Every grade refreshes on its own cadence as new data lands. Performance recalculates when MLB game stats post; Sentiment updates with new media coverage and fan discussion; Contract Value Index recomputes when contract terms change; Fan Verdict reflects live community voting on this profile. Contract details below show the structure (years, total value, average annual value, guarantees) the Contract Value Index grade is computed against.
For league-wide context, the MLB hub has team rankings, GM report cards, the transactions feed, and live scoreboards. The MLB player rankings page sorts every active player by performance and contract value within their position.

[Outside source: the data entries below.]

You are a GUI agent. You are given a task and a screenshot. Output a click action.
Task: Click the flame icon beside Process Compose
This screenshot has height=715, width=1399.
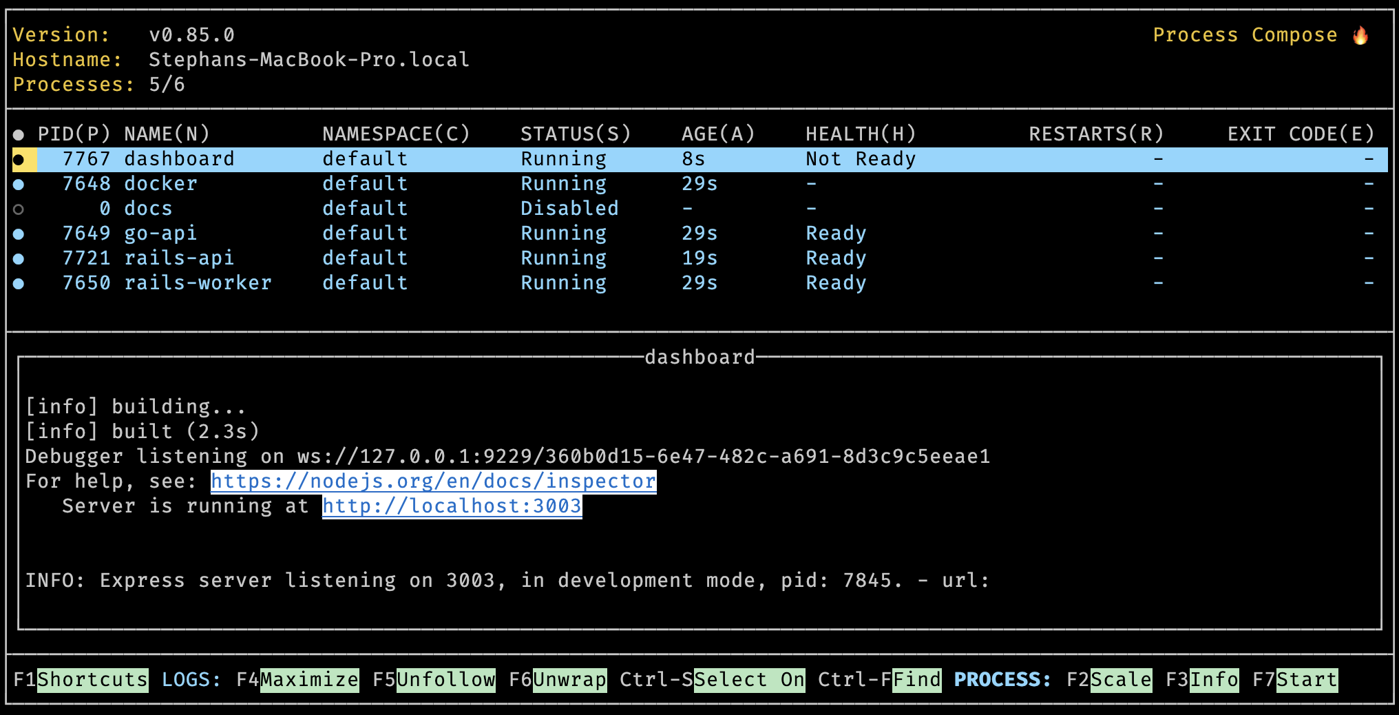pos(1360,35)
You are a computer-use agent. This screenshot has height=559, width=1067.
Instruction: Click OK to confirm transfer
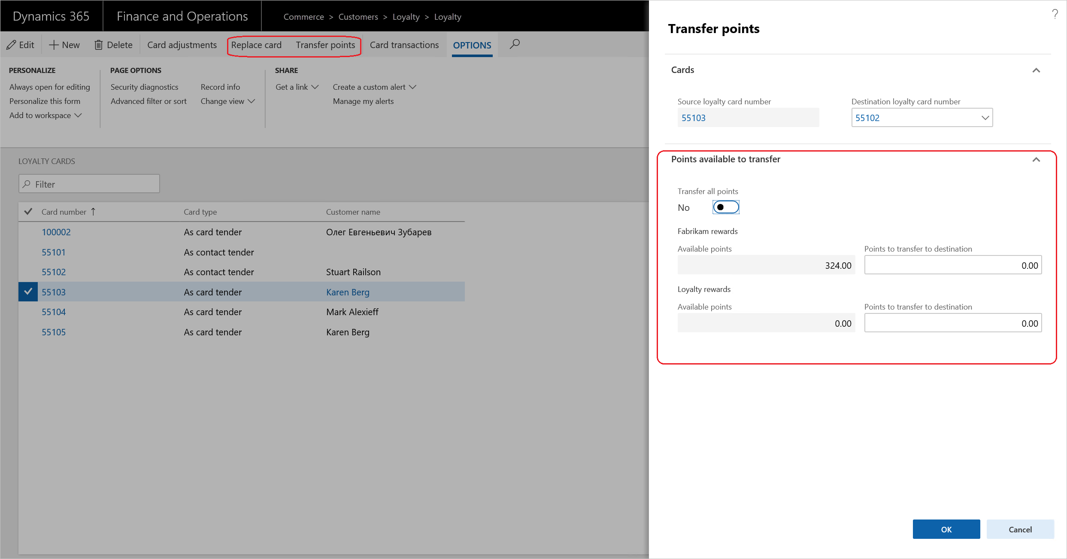point(946,529)
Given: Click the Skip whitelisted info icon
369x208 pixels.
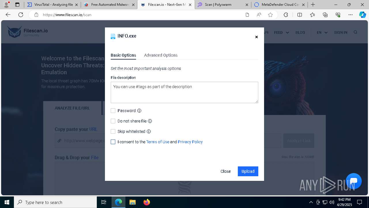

Jalen Beeks is generating almost no positive public momentum right now, and the sentiment around his Rangers tenure has slipped to a D — one of the quieter, more dismissive narratives you'll find for a veteran reliever midway through a regular season. The framing around his signing was transactional from the jump: a modest one-year, $1.6M deal that headlines treated as a depth move rather than a meaningful roster upgrade, positioning him firmly in the functional-but-unspectacular tier of bullpen arms. That framing stings a bit when you consider his on-field production actually grades out at a B-, meaning he's performing above what the public perception suggests — there's a real disconnect between what Beeks is delivering on the mound and how little credit he's receiving for it. The Rangers' recent roster activity hasn't helped elevate his profile either; a string of low-profile transactions — including multiple IL moves and minor league signings — paints a picture of a franchise grinding through early-season roster churn rather than building any kind of narrative momentum that would lift the boats of depth pieces like Beeks. With Texas sitting at 16-19 and losers of three straight, fan patience is thin, and a veteran lefty reliever signed at the league minimum isn't the kind of player who benefits from a struggling team's spotlight. The bottom line is stark: Beeks is doing his job at a solid-starter level, but in a city where the team is underperforming and his own signing generated zero excitement, the public narrative has nowhere to go but sideways — or down.